İlk filmi Heavenly Creatures’ı çektikten sonra doğrudan sandviç yapmaya geri döndü.
“Bildiğim de buydu. Biliyorsun, babam işlerde çalışırdı ve sonra geri döner, yollarda çalışırdı ya da postacı olarak çalışırdı. Ben de düşündüm ki, postacı olarak yaptığın şey budur.” Winslet dedi. “Eğer şanslıysanız bir iş bulursunuz ve sonra günlük işinize geri dönersiniz.”
20 yaşındayken Hollywood tarihine geçecek bir rol için teklif aldı; gişede 1 milyar doları aşan ilk film olan Titanic’te Leonardo DiCaprio’nun karşısında Jack rolünde Rose’u canlandırdı.
Winslet o zamandan beri başrolleri tercih ediyor.
Film eleştirmenleri 60 Minutes’ta konuştu ve onu Katharine Hepburn ve Meryl Streep gibi büyük isimlerle karşılaştırdı. Winslet rollere hazırlanmak için aylar, hatta yıllar harcıyor; Ammonit fosillerini kazmayı ve elbiseler dikmeyi öğrendim.”Terzi“Ve ‘Avatar: Suyun Yolu’ filminde nefesini 7 dakikadan fazla tutan serbest dalış. Ayrıca her karakter için okulda yaptıkları sporlara ve nasıl hissettiklerine kadar ayrıntılı bir arka plan hikayesi geliştiriyor. anneleri hakkında.
Her ne kadar bir raf dolusu Oscar’ı olan biri gibi görünse de, ilk ve tek Oscar’ını 2009’da “The Reader” filmindeki Nazi hapishane gardiyanı rolüyle kazandı. Yıllarca heykeli banyosunda sakladı, böylece misafirler onu aynaya tutup kazanıyormuş gibi davranabilsinler.
Görünüşünün incelenmesiyle ilgilenmek
“Titanik” Winslet’i bir yıldız haline getirse de bunun bir bedeli olduğunu söylüyor; Paparazziler onu agresif bir şekilde kovaladı. Görünüşü medyanın yoğun incelemesine konu oldu ve bunun erken yaşta başladığını söylüyor.

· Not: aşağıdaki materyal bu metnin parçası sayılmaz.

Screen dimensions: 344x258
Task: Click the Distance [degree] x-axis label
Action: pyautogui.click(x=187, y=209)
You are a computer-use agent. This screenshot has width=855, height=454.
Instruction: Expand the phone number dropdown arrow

Bir keresinde drama öğretmeninin ona şişman kız rollerine sadık kalmasını söylediğini hatırlıyor.
Winslet, “Bu bana ‘Sadece sana göstereceğim’ diye düşündürdü” dedi. “Sadece sessizce. Aslında daha çok sessiz bir kararlılığa benziyordu.”

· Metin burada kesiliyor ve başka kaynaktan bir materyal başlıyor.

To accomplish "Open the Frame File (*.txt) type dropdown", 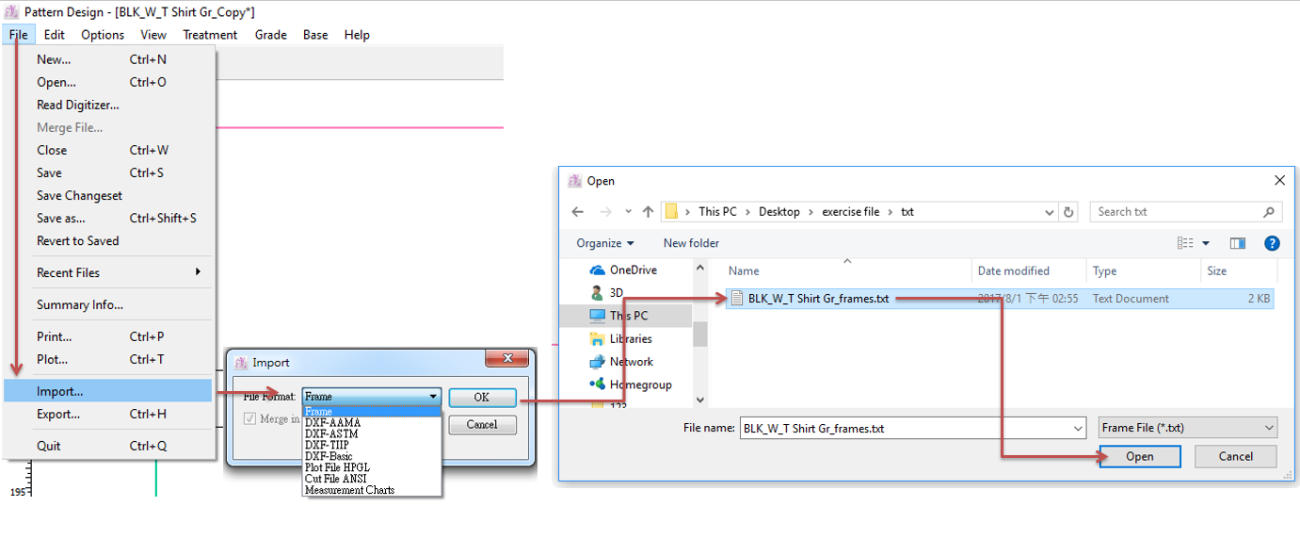I will (x=1187, y=428).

Winslet, Titanik’ten sonra aldığı eleştirilere yanıt verdi: sadece kendisi hakkında değil, “bu seviyede tacize maruz kalan tüm bu insanlar hakkında. Korkunçtu. Gerçekten kötüydü.”

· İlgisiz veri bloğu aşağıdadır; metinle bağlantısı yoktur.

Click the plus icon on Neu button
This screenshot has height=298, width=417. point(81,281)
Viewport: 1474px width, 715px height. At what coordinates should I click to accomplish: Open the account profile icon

Şu anda 49 yaşında olan Winslet, Lee Miller gibi kişilere sunabileceği bir kalkan geliştirdiğini söyledi. “Lee”yi çekerken bir ekip üyesi Winslet’in yanına geldi ve ona oturup emmesini önerdi çünkü şişlik oluşmaya başlamıştı. Winslet’in göz ardı ettiği bir tavsiyeydi bu.
“Hayır, Lee’nin bunu yapacağını sanmıyorum [it,]Winslet, “Bu, fiziksel benliğiyle rahatlığın bu kadar zor olduğunu bilmekle ilgili.”